Reaction force at the top of a rollercoaster loop

[dainckp]

I understand that in a rollercoaster loop, two forces combine to make the centripetal force required to keep the cart moving in a circular path - the cart's weight, and the reaction force of the track against the cart (except in the special case where the cart's weight alone is sufficient for the centripetal force)

What I don't understand is, why is there a reaction force at all? If the rails are pushing back on the cart, by Newton's Third Law the cart must be in the first place exerting an equal and opposite force on the rails, but I can't see where such a force would come from. The cart's velocity is perpendicular to the rail, and the acceleration is directed towards the centre of the loop, and I was taught there is no such thing as an outward centrifugal force, so why does the cart push on the rails in the first place?

A reaction force yes, but a reaction to what?

 

[russ_watters]

Welcome to PF!

The force is from (or, rather, causes) part of the acceleration: f=ma. Gravity causes the rest.

 

[CWatters]

If the rails are pushing back on the cart, by Newton's Third Law the cart must be in the first place exerting an equal and opposite force on the rails, but I can't see where such a force would come from.

The cart wants to go in a straight line but the rails force the cart to move in a curve. eg The rails apply a force on the cart.

 

[A.T.]

If the rails are pushing back on the cart, by Newton's Third Law the cart must be in the first place...

No, not "in the first place". The two equal and opposite forces act simultaneously, and are on the same footing. There is no cause-effect relationship between them, contrary to what the unfortunate naming "action & reaction" suggests.

 

[PJC01]

Thank you for your question. As you mentioned, according to Newton's Third Law, for every action there is an equal and opposite reaction. In the case of a rollercoaster loop, the reaction force at the top of the loop is a result of the cart's weight and its velocity as it moves through the loop.

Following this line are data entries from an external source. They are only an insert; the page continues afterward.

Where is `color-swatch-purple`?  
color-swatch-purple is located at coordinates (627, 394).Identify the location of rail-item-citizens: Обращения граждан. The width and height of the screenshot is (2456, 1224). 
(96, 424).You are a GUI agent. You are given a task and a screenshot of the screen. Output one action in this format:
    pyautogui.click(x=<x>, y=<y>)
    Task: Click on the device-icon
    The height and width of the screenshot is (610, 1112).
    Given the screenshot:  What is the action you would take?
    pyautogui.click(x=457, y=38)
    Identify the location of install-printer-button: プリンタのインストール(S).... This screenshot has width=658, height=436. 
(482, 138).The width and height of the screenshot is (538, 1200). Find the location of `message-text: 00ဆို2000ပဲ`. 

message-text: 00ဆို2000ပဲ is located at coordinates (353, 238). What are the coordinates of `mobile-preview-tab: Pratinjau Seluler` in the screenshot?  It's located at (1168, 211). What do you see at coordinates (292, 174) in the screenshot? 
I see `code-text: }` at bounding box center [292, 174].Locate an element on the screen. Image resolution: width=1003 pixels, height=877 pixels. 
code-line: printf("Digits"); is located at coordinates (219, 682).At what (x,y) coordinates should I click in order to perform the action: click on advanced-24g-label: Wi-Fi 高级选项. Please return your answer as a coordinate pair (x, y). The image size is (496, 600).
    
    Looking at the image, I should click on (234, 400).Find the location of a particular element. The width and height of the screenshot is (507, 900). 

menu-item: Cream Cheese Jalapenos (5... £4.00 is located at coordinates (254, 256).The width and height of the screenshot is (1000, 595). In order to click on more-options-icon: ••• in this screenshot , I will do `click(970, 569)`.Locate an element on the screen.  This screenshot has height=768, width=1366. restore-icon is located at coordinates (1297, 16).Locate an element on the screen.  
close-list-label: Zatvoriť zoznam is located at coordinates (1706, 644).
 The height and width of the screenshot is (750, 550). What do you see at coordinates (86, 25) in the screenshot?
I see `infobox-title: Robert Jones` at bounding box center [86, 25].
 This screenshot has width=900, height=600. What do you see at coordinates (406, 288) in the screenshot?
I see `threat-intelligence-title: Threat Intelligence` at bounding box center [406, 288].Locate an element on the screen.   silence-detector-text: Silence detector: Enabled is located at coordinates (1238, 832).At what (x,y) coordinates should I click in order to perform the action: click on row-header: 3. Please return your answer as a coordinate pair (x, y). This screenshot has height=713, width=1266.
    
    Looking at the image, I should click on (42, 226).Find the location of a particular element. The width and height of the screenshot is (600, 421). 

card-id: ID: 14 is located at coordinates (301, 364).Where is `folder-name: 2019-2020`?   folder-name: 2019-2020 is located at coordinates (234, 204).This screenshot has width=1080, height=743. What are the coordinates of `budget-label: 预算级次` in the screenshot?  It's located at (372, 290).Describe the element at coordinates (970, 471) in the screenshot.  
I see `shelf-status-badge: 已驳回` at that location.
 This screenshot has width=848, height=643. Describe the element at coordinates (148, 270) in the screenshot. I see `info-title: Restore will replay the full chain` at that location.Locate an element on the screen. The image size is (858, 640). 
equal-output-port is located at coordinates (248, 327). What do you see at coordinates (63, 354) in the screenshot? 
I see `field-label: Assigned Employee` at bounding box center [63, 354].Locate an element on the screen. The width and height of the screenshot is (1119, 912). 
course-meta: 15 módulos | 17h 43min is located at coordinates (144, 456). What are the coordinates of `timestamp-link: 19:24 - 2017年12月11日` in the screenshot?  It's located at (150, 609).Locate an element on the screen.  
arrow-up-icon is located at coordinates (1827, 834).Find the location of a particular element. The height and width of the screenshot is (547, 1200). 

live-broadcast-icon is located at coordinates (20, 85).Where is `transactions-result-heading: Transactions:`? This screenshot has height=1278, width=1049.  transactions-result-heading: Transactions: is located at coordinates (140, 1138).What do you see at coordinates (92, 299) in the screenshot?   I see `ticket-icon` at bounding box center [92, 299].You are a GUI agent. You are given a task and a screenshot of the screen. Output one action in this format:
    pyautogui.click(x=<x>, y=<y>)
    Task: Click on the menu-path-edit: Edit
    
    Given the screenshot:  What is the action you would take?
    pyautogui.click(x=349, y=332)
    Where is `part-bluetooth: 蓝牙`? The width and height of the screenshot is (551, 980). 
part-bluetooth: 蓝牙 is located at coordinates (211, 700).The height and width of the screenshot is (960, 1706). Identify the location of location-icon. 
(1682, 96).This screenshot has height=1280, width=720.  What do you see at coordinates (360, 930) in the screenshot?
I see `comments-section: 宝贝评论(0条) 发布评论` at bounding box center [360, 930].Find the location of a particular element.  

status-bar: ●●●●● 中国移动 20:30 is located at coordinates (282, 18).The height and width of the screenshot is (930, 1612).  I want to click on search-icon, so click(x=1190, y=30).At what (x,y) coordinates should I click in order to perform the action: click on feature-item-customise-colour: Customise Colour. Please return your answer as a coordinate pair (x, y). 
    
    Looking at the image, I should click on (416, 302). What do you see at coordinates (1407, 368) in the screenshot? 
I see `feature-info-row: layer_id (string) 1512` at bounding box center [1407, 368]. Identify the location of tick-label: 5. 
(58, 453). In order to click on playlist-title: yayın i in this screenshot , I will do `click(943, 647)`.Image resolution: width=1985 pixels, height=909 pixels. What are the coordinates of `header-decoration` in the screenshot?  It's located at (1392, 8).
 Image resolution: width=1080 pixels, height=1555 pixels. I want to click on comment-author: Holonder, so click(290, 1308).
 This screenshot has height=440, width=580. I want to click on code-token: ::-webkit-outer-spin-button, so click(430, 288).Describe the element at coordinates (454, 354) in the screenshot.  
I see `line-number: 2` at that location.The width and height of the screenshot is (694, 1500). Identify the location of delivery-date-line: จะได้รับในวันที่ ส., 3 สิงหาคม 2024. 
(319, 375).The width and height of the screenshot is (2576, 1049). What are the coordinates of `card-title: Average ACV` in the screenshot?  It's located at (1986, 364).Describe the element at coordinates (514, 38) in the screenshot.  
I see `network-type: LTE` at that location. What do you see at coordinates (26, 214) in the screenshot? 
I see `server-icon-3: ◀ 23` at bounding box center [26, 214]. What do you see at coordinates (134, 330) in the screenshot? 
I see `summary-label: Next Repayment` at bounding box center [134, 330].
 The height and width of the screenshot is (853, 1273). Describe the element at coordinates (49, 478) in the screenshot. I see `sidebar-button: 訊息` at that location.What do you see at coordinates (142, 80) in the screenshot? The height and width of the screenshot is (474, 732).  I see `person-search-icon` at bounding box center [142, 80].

When the cart is at the top of the loop, its weight is acting downwards towards the ground. At the same time, the cart's velocity is directed tangent to the loop, meaning it is moving horizontally. These two forces combine to create a resultant force that is directed towards the center of the loop, which is necessary for the cart to maintain its circular motion.

The reaction force of the track against the cart is the equal and opposite force to this resultant force. It is necessary for the track to exert this reaction force in order to keep the cart moving in its circular path. Without this reaction force, the cart would not be able to maintain its speed and direction and would fly off the track.

So, in summary, the reaction force at the top of the rollercoaster loop is a result of the cart's weight and its velocity, and it is necessary for the cart to maintain its circular motion. I hope this helps to clarify any confusion. Let me know if you have any further questions.